■ TASK TO CARRY OUT ■
When you reach the line containing "Screen dimensions: 1920x1080 How" in the records below, start copying exactly, and stop once you have copied the line containing "Open stream in".

■ STORED DATA ■
----------------

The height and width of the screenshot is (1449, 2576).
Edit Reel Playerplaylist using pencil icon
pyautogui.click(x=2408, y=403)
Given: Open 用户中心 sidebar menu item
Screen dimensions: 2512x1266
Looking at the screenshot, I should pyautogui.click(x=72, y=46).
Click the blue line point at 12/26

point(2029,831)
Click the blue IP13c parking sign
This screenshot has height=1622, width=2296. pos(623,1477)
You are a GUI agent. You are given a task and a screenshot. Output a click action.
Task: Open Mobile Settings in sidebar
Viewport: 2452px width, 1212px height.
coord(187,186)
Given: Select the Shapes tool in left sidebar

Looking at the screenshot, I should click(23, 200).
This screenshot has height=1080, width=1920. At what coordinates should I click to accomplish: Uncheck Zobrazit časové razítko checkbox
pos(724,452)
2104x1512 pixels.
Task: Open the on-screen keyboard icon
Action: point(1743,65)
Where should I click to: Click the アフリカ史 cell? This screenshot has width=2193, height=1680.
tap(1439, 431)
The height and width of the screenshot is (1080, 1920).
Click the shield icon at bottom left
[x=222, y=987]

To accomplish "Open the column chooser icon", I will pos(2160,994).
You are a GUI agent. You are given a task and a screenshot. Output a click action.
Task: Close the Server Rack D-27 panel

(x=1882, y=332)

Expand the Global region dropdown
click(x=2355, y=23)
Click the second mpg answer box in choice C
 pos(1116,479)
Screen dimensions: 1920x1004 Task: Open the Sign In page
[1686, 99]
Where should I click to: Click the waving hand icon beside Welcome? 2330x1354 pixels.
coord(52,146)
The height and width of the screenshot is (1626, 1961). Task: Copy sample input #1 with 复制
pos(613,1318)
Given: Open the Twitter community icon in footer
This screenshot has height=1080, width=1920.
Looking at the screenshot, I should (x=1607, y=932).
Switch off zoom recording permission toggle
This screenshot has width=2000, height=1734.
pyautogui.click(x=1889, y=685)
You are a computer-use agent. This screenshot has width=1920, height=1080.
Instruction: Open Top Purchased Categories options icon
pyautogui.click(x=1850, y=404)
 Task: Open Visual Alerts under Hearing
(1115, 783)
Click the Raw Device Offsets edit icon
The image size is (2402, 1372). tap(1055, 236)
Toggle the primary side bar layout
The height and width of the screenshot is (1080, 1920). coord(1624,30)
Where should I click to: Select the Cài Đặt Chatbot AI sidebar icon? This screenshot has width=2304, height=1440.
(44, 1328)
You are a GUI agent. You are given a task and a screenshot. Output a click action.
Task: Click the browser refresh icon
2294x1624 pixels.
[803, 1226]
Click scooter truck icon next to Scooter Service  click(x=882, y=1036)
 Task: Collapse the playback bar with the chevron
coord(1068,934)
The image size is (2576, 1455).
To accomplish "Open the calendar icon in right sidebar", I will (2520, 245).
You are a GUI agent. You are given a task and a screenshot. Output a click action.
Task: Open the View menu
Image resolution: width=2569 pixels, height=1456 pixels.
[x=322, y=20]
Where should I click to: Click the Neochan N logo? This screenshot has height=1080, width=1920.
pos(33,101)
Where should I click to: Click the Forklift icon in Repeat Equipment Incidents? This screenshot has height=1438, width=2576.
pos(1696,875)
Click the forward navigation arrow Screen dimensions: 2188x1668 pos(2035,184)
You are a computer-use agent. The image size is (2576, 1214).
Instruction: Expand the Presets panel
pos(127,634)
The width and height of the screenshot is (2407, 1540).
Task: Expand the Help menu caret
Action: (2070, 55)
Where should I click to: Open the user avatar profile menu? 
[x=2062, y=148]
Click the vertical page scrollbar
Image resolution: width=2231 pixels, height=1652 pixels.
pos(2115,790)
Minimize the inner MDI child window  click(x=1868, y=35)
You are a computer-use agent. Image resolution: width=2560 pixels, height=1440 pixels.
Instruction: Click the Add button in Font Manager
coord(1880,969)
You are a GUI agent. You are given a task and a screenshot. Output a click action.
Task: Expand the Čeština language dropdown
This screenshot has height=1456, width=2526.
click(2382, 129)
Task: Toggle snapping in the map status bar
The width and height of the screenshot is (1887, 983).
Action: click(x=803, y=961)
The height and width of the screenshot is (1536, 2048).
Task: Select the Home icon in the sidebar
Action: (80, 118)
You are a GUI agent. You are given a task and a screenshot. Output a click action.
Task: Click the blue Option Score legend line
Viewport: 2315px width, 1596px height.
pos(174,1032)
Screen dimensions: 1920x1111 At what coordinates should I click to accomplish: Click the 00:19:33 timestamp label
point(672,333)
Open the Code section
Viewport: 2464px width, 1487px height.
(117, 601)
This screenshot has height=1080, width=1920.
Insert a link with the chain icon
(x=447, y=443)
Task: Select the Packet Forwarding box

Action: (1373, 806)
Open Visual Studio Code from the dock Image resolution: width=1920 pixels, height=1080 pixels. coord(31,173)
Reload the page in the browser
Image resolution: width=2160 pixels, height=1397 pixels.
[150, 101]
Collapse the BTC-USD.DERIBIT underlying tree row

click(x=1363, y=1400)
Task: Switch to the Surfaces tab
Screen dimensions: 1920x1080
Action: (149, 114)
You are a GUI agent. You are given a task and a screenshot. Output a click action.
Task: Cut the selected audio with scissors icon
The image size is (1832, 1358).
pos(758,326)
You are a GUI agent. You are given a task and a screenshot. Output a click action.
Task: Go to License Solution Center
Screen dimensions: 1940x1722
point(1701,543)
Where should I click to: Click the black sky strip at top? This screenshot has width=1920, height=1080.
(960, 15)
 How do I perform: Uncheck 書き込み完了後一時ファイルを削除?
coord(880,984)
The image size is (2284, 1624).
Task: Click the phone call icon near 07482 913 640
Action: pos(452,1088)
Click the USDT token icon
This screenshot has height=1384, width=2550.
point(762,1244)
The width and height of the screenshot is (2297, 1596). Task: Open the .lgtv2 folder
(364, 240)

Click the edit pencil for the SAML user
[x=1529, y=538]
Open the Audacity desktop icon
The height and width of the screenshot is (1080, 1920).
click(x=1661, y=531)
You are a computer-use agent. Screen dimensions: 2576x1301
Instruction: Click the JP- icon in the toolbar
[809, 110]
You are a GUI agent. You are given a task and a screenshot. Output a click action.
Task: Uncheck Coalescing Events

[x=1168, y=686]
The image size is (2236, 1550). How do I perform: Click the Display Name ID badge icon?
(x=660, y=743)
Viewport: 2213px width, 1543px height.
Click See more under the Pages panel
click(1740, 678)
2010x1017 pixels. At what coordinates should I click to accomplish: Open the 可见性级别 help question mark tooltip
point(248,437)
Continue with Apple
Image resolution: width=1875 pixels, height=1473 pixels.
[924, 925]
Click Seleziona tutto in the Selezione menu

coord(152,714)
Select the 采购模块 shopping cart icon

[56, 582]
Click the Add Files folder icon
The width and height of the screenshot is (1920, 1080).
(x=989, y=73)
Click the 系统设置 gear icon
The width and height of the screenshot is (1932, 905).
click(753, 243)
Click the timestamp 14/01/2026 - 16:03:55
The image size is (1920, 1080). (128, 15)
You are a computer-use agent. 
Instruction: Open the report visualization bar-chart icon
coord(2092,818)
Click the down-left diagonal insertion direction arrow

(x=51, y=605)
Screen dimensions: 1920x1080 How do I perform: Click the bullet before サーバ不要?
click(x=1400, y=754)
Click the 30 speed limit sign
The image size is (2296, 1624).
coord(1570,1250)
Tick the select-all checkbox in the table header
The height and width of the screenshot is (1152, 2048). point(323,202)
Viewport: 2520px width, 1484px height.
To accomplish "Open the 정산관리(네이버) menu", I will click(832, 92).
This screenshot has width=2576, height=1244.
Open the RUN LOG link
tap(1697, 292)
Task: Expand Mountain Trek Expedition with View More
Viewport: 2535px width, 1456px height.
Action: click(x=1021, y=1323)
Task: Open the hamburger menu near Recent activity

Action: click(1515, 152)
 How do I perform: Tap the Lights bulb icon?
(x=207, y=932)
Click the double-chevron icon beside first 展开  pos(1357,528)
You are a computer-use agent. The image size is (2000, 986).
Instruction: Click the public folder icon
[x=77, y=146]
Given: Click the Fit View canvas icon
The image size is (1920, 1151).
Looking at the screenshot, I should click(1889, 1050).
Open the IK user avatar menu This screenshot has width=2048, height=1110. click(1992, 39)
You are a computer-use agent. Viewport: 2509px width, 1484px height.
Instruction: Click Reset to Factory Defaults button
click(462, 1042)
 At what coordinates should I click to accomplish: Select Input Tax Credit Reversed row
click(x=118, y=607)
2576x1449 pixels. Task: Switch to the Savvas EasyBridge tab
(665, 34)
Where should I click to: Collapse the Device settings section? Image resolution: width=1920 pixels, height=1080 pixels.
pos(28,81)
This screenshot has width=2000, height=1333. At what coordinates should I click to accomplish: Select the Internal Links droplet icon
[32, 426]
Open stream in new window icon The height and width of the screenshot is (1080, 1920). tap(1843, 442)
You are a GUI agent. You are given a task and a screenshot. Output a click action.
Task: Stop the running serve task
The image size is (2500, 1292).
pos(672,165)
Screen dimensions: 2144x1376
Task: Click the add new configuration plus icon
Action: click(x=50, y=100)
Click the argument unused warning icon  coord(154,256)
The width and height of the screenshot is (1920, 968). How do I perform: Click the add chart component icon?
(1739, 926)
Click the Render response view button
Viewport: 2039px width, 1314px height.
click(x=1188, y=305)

----------------

■ ANSWER TO THIS PROBLEM ■
Screen dimensions: 1920x1080 How do I perform: Click the bullet before サーバ不要?
click(x=1400, y=754)
Click the 30 speed limit sign
The image size is (2296, 1624).
coord(1570,1250)
Tick the select-all checkbox in the table header
The height and width of the screenshot is (1152, 2048). point(323,202)
Viewport: 2520px width, 1484px height.
To accomplish "Open the 정산관리(네이버) menu", I will click(832, 92).
This screenshot has width=2576, height=1244.
Open the RUN LOG link
tap(1697, 292)
Task: Expand Mountain Trek Expedition with View More
Viewport: 2535px width, 1456px height.
Action: click(x=1021, y=1323)
Task: Open the hamburger menu near Recent activity

Action: click(1515, 152)
 How do I perform: Tap the Lights bulb icon?
(x=207, y=932)
Click the double-chevron icon beside first 展开  pos(1357,528)
You are a computer-use agent. The image size is (2000, 986).
Instruction: Click the public folder icon
[x=77, y=146]
Given: Click the Fit View canvas icon
The image size is (1920, 1151).
Looking at the screenshot, I should click(1889, 1050).
Open the IK user avatar menu This screenshot has width=2048, height=1110. click(1992, 39)
You are a computer-use agent. Viewport: 2509px width, 1484px height.
Instruction: Click Reset to Factory Defaults button
click(462, 1042)
 At what coordinates should I click to accomplish: Select Input Tax Credit Reversed row
click(x=118, y=607)
2576x1449 pixels. Task: Switch to the Savvas EasyBridge tab
(665, 34)
Where should I click to: Collapse the Device settings section? Image resolution: width=1920 pixels, height=1080 pixels.
pos(28,81)
This screenshot has width=2000, height=1333. At what coordinates should I click to accomplish: Select the Internal Links droplet icon
[32, 426]
Open stream in new window icon The height and width of the screenshot is (1080, 1920). tap(1843, 442)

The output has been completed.